● **Excerpted data**
------------------------------------------------------------

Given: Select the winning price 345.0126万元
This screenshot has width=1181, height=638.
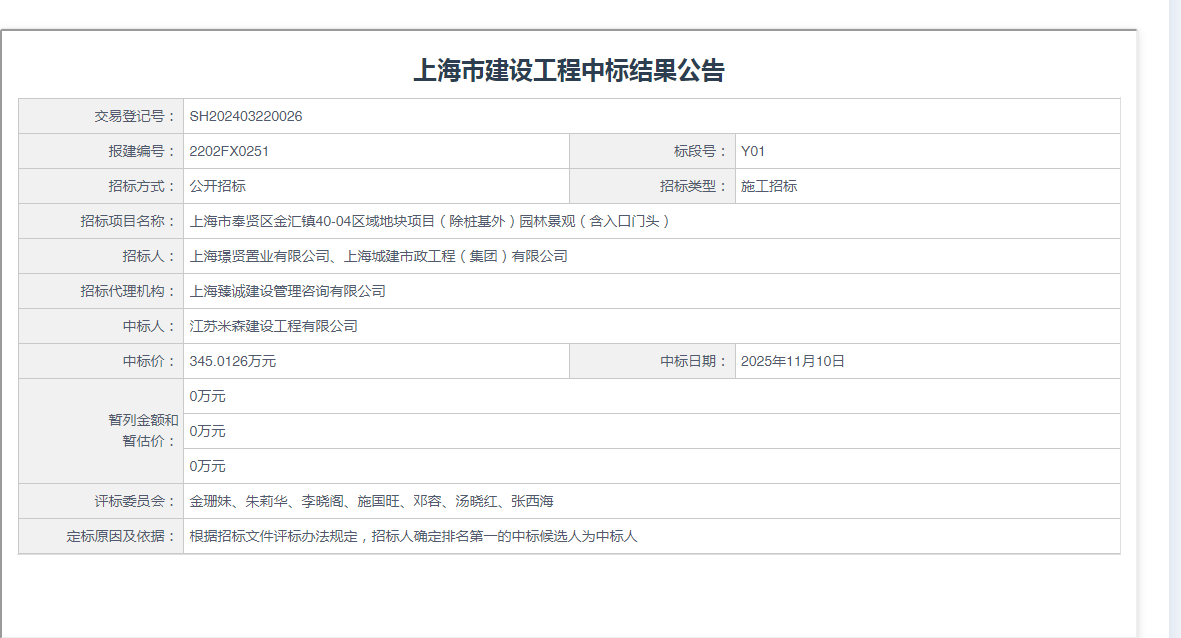Looking at the screenshot, I should 233,361.
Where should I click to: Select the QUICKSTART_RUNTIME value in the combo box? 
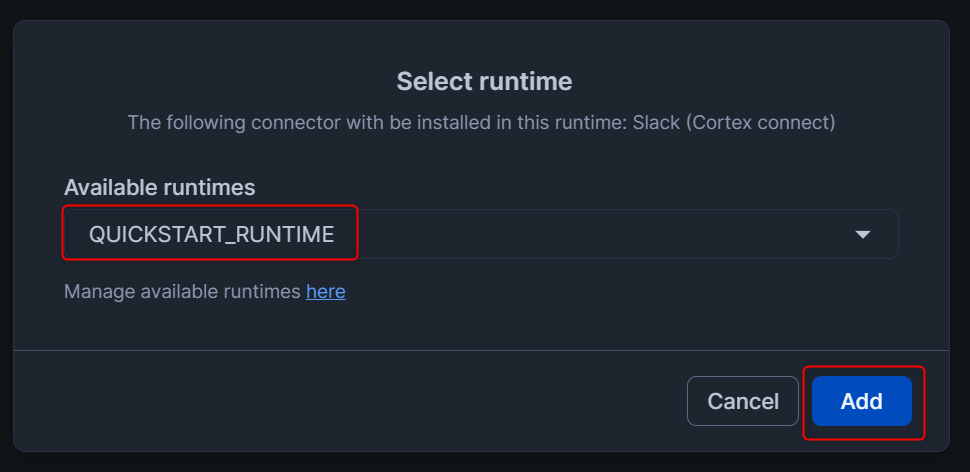pos(211,234)
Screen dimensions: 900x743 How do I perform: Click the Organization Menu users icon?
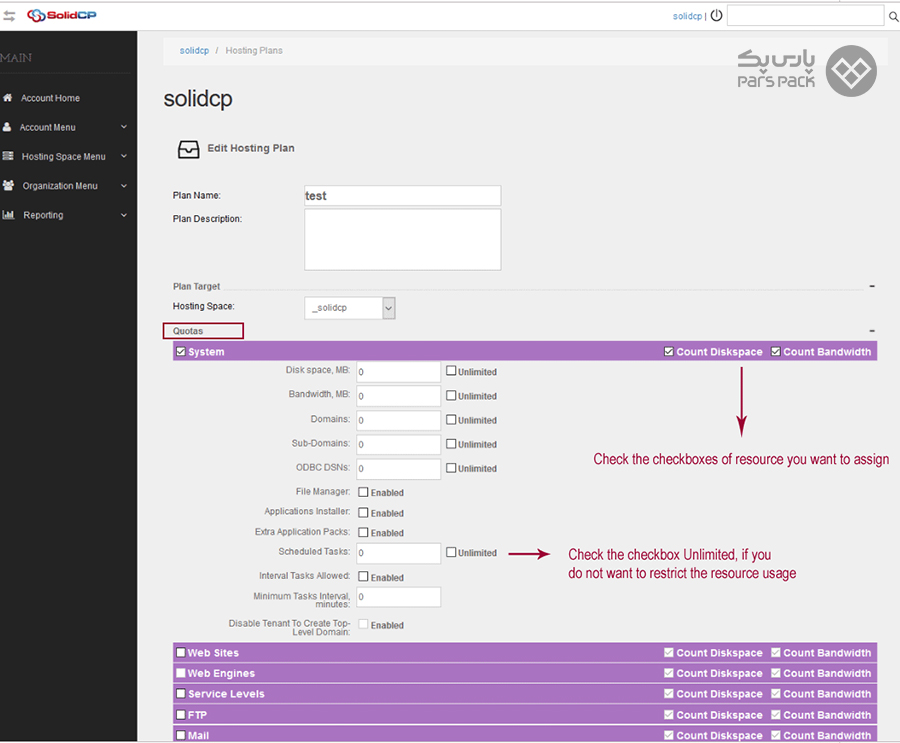click(8, 185)
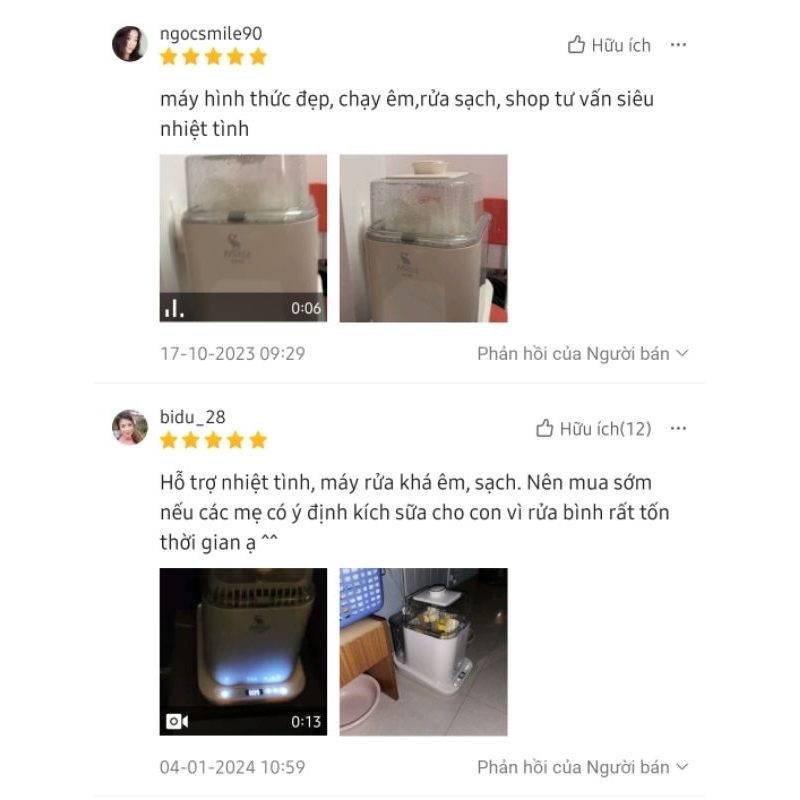Click bidu_28's five-star rating
Image resolution: width=800 pixels, height=800 pixels.
pos(213,440)
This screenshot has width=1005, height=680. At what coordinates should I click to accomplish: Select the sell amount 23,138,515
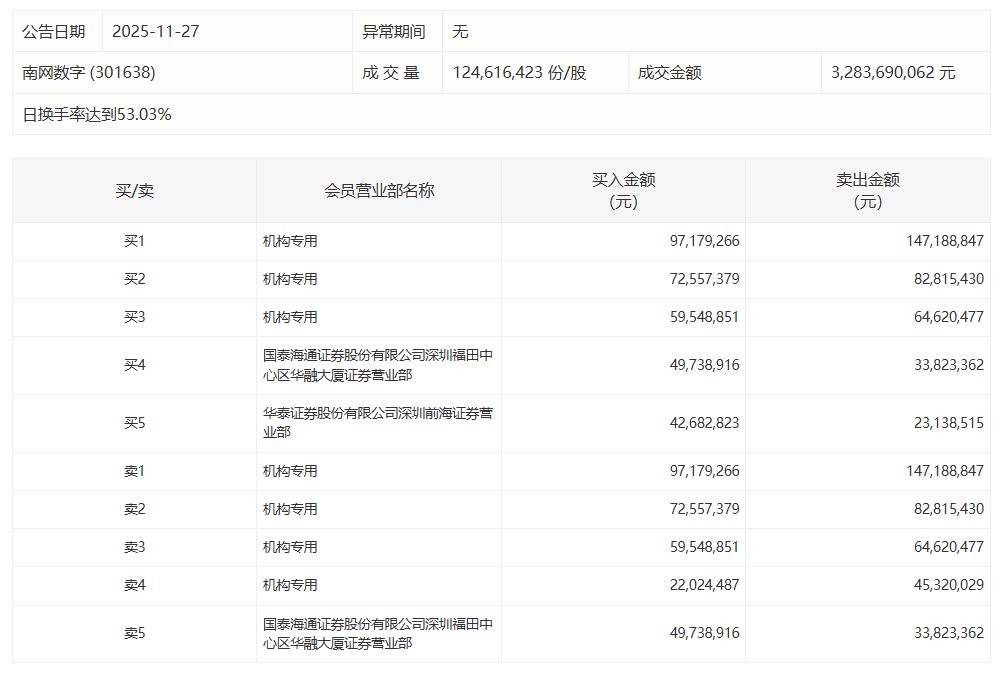point(948,423)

------------------------------------------------------------

● **Problem description**
In the copy you return, include exactly the lines from the one containing "This screenshot has width=1181, height=638." through the final line of the listing, and no pictures.

● **Task result**
This screenshot has width=1181, height=638.
Looking at the screenshot, I should 233,361.
Where should I click to: Select the QUICKSTART_RUNTIME value in the combo box? 
pos(211,234)
Screen dimensions: 900x743 How do I perform: Click the Organization Menu users icon?
click(8, 185)
Click bidu_28's five-star rating
Image resolution: width=800 pixels, height=800 pixels.
pos(213,440)
This screenshot has width=1005, height=680. At what coordinates should I click to accomplish: Select the sell amount 23,138,515
point(948,423)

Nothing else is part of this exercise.